13.2. Asymptotic distribution of eigenvalues

$\renewcommand{\Re}{\operatorname{Re}}$ $\renewcommand{\Im}{\operatorname{Im}}$ $\newcommand{\erf}{\operatorname{erf}}$ $\newcommand{\supp}{\operatorname{supp}}$ $\newcommand{\dag}{\dagger}$ $\newcommand{\const}{\mathrm{const}}$ $\newcommand{\mes}{\operatorname{mes}}$

13.2. Asymptotic distribution of eigenvalues


  1. Introduction
  2. Rectangular box
  3. Weyl formula
  4. Remarks

Introduction

We are interested how eignevalues are distributed. We introduce eigenvalue distribution function $N(\lambda)$ which is the number of eigenvalues (of operator $-\Delta$) which are less than $\lambda$. In other words, \begin{equation} N(\lambda)=\max _{\lambda_n< b} n \label{eq-13.2.1} \end{equation} where $\lambda_n$ are eigenvalues, or, using Corollary 13.1.1 we reformulate it as

Definition 1. Eignevalue distribution function is \begin{equation} N(\lambda)=\max_{L\subset \mathsf{H}:\ Q(v)<\lambda \|v\|^2\ \forall 0\ne v\in L }\ \dim L \label{eq-13.2.2} \end{equation}

Remark 1. While these two definitions coincide in our particular case there is a huge difference: formula (\ref{eq-13.2.1}) counts only eigenvalues. However formula (\ref{eq-13.2.2}) takes into account also a continuous spectrum: this way defined $N(\lambda)$ is $+\infty$ if $(-\infty,\lambda)$ contains (some) points of continuous spectrum. This definition is one widely used.

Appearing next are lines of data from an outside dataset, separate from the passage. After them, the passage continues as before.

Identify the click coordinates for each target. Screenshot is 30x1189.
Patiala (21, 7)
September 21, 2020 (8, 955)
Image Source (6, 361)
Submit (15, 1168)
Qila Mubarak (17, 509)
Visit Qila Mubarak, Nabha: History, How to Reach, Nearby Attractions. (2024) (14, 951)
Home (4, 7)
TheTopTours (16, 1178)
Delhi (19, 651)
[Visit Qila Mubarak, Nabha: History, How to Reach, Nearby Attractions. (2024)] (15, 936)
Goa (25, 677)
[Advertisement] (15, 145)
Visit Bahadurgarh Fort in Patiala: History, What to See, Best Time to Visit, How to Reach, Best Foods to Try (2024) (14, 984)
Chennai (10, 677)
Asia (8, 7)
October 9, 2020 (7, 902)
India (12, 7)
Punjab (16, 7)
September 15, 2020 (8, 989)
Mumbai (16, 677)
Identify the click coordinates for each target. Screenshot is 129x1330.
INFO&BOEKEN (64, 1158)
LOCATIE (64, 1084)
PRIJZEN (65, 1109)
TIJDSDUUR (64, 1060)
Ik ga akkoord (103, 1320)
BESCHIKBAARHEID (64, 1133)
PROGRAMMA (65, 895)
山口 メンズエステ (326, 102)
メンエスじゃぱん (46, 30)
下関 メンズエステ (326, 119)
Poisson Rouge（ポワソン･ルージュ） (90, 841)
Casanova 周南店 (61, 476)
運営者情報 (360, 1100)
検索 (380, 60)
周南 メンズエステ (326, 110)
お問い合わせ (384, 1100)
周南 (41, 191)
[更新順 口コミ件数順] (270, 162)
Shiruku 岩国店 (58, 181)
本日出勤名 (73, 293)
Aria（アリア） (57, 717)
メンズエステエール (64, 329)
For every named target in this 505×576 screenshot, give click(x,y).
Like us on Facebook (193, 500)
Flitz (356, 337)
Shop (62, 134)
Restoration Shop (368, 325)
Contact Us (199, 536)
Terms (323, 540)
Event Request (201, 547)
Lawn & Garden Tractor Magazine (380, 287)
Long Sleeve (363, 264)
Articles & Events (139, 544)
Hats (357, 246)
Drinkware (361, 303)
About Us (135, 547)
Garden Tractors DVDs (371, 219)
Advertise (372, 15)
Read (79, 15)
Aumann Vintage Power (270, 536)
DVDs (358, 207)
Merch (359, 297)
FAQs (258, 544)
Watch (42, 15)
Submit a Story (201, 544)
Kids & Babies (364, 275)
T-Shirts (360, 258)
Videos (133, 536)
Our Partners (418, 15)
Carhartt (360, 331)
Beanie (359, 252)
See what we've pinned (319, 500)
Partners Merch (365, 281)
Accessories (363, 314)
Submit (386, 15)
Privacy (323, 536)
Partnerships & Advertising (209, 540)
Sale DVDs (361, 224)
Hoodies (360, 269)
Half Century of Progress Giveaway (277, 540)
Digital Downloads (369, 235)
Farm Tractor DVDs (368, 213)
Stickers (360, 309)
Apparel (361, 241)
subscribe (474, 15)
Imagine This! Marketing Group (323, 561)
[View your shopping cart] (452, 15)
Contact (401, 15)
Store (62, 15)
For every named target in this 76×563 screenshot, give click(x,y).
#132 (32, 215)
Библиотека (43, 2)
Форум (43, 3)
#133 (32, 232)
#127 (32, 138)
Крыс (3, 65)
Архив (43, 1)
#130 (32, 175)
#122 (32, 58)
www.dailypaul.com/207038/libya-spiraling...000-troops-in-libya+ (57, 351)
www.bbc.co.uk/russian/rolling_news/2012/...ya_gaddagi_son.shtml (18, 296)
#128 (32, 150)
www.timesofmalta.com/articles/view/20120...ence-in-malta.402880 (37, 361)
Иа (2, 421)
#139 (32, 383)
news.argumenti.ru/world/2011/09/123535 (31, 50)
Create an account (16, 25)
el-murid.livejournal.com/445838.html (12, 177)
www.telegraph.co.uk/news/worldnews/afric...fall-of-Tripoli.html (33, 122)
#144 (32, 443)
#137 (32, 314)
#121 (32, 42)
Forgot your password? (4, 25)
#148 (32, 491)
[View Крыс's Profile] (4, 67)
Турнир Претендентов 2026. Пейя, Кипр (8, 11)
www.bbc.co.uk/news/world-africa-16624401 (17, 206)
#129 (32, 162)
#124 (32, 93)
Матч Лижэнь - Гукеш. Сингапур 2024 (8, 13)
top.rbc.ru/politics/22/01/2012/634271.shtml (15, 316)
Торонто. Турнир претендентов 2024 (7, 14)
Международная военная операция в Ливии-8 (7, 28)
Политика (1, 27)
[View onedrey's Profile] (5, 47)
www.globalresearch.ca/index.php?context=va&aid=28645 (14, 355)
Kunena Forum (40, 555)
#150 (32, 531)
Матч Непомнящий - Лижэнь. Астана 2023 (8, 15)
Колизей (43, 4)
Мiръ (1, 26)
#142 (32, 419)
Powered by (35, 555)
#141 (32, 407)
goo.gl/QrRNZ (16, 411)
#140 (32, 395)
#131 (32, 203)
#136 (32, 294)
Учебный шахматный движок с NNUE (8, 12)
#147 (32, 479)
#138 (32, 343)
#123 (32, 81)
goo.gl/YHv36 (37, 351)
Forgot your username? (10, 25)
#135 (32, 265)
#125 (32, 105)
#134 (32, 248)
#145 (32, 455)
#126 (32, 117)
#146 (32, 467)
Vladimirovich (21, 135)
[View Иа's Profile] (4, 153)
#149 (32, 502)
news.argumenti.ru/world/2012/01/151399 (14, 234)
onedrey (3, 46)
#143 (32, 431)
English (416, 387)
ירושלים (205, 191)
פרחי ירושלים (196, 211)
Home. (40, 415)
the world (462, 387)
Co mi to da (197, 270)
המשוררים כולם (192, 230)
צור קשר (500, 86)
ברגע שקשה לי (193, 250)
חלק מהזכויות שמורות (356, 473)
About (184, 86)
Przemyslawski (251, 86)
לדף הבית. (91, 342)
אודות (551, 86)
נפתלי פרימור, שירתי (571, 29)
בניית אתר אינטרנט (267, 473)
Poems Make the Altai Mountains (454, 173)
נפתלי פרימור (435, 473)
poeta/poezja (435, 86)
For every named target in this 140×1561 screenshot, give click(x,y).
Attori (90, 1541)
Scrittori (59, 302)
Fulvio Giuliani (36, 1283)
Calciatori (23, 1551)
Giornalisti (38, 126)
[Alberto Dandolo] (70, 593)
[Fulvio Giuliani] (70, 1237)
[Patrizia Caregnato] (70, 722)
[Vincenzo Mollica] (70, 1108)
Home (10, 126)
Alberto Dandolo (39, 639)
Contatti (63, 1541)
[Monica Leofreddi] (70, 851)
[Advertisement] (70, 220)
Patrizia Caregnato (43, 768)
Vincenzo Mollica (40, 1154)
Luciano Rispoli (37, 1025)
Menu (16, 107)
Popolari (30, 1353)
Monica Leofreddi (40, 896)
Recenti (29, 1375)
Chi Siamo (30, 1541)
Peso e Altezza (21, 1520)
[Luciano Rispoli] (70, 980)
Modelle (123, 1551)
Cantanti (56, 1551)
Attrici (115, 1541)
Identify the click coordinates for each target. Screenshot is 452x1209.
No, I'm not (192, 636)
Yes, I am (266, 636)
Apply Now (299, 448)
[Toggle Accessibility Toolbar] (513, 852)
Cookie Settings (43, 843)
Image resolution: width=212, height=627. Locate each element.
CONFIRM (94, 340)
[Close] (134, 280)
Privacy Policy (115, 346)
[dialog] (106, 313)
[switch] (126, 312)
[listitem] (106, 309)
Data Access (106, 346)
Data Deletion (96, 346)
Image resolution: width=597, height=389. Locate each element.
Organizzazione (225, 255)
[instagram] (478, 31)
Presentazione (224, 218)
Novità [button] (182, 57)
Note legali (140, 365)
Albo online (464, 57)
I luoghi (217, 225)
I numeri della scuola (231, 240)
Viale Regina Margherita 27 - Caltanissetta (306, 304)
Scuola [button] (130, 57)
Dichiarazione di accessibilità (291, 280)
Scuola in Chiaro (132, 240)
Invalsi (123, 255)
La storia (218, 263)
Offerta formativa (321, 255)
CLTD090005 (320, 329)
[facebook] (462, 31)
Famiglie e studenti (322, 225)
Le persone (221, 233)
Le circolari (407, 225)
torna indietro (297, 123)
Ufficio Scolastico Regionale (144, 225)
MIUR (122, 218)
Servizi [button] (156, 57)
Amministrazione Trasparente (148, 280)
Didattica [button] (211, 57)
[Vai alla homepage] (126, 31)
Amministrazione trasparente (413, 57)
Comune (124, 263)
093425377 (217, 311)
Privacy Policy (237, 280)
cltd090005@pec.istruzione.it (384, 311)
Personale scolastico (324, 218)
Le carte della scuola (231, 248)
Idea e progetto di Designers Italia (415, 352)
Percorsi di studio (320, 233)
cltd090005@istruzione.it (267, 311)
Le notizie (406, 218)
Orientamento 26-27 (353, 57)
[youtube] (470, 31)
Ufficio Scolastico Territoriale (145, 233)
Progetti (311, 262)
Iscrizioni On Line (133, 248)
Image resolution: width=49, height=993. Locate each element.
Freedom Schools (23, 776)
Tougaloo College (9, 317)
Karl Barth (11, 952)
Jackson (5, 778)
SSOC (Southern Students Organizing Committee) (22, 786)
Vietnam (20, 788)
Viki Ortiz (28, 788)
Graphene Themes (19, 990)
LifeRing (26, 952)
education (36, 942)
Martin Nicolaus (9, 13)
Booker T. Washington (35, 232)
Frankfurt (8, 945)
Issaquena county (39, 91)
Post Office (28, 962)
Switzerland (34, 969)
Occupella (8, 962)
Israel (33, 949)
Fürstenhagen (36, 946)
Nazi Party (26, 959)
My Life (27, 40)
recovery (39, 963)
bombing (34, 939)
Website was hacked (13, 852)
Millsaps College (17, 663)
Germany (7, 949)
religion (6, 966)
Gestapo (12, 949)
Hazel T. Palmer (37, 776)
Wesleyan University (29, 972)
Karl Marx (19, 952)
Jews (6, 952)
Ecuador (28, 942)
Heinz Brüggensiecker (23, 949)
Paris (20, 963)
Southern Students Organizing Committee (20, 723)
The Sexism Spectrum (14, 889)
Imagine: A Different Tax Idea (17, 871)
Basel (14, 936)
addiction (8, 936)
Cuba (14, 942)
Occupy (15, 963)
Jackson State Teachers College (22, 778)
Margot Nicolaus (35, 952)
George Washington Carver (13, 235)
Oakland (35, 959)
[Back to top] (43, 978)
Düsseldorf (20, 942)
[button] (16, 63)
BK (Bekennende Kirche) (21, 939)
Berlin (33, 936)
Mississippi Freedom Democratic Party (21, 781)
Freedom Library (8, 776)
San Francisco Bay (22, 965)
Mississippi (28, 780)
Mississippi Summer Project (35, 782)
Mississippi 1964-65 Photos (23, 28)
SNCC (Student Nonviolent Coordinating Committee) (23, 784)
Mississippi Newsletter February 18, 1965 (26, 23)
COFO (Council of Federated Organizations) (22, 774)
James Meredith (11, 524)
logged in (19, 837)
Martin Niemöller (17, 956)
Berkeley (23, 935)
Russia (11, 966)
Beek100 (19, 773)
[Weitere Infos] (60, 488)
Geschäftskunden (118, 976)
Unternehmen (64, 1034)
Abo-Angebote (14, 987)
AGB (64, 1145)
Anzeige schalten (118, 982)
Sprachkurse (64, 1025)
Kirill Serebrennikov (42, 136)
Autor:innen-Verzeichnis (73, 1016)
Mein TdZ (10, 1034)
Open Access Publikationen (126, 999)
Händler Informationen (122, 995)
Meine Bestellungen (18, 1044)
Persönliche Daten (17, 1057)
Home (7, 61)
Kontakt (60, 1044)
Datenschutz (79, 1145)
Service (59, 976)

In the same way as Theorem 13.1.5 and Theorem 13.1.6 one can prove

Theorem 1.

  1. $N(\lambda;\alpha)$ does not increase as $\alpha$ increases;
  2. $N(\lambda;\Sigma^-)$ does not increase as $\Sigma^-$ increases;
  3. As $\alpha\to +\infty$ \ $N(\lambda;\alpha)\to N_D(\lambda)$ which is an eigenvalue counting function for Dirichlet problem (i.e. when $\Sigma^-=\Sigma$).
  4. $N_D(\lambda;\Omega)$ does not decrease as $\Omega$ increases.

Rectangular box

Consider rectangular box in $\mathbb{R}^d$: $\Omega =\{x:\, 0< x_1< a_1, 0< x_2< a_2, \ldots, 0< x_d< a_d\}$ with Dirichlet or Neumann boundary conditions. Then separation of variables brings us eigenfunctions and eigenvalues \begin{align} &X_m=\sin \Bigl(\frac{\pi m_1x_1}{a_1}\Bigr) \sin \Bigl(\frac{\pi m_2x_2}{a_2}\Bigr) \cdots \sin \Bigl(\frac{\pi m_dx_d}{a_d}\Bigr),\label{eq-13.2.3}\\ &\lambda_m= \pi^2\Bigl(\frac{m_1^2}{a_1^2}+\frac{m_2^2}{a_2^2}+\ldots +\frac{m_d^2}{a_d^2}\Bigr) \qquad m_1\ge 1, \ldots, m_d\ge 1 \label{eq-13.2.4} \end{align} for Dirichlet problem and \begin{align} &X_m=\cos \Bigl(\frac{\pi m_1x_1}{a_1}\Bigr) \cos \Bigl(\frac{\pi m_2x_2}{a_2}\Bigr)\cdots \cos \Bigl(\frac{\pi m_dx_d}{a_d}\Bigr),\label{eq-13.2.5}\\ &\lambda_m= \pi^2\Bigl(\frac{m_1^2}{a_1^2}+\frac{m_2^2}{a_2^2}+\ldots +\frac{m_d^2}{a_d^2}\Bigr) \qquad m_1\ge 0, \ldots, m_d\ge 0 \label{eq-13.2.6} \end{align} for Neumann problem where $m=(m_1,\ldots,m_d)\in \mathbb{Z}^d$ in both cases.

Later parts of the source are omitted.